_Exercise:_
Please return only the lines between the line with "The width and height of the screenshot is (1456, 819)." and the final line of the entries, both included, and exclude pictures.

_Data for this task:_
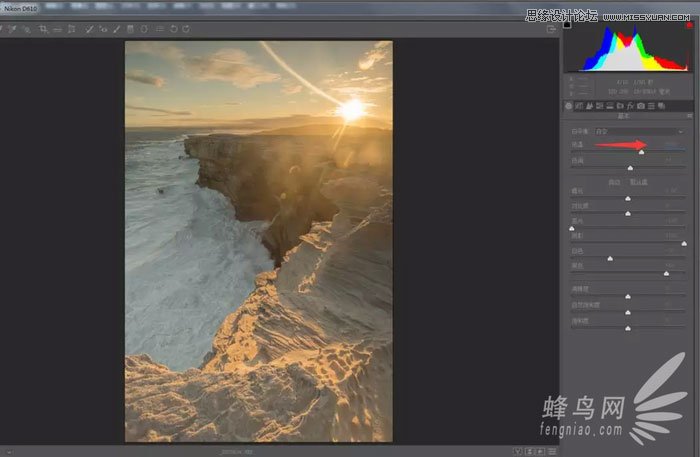Select the Spot Removal tool
The width and height of the screenshot is (700, 457).
click(91, 30)
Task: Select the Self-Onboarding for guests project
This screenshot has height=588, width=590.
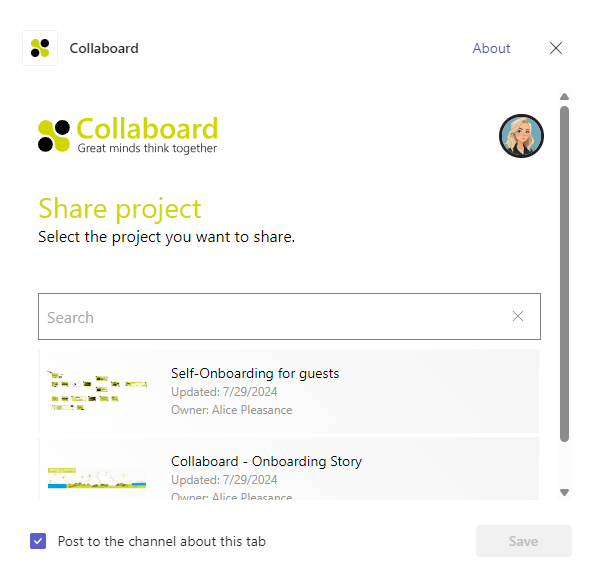Action: pos(289,391)
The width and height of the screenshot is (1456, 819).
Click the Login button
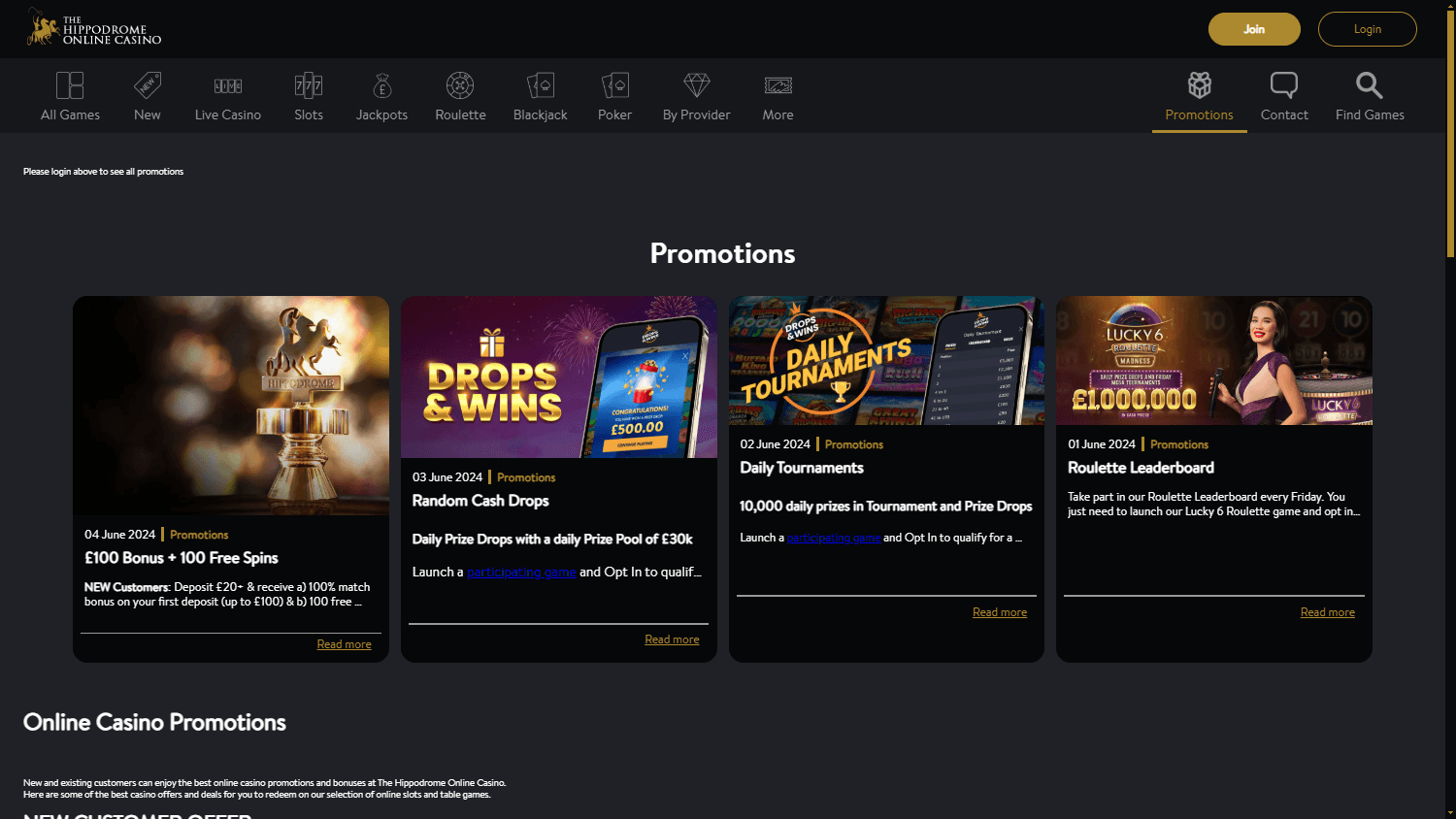pos(1367,29)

_Finished task:_
The width and height of the screenshot is (1456, 819).
Click the Login button
pos(1367,29)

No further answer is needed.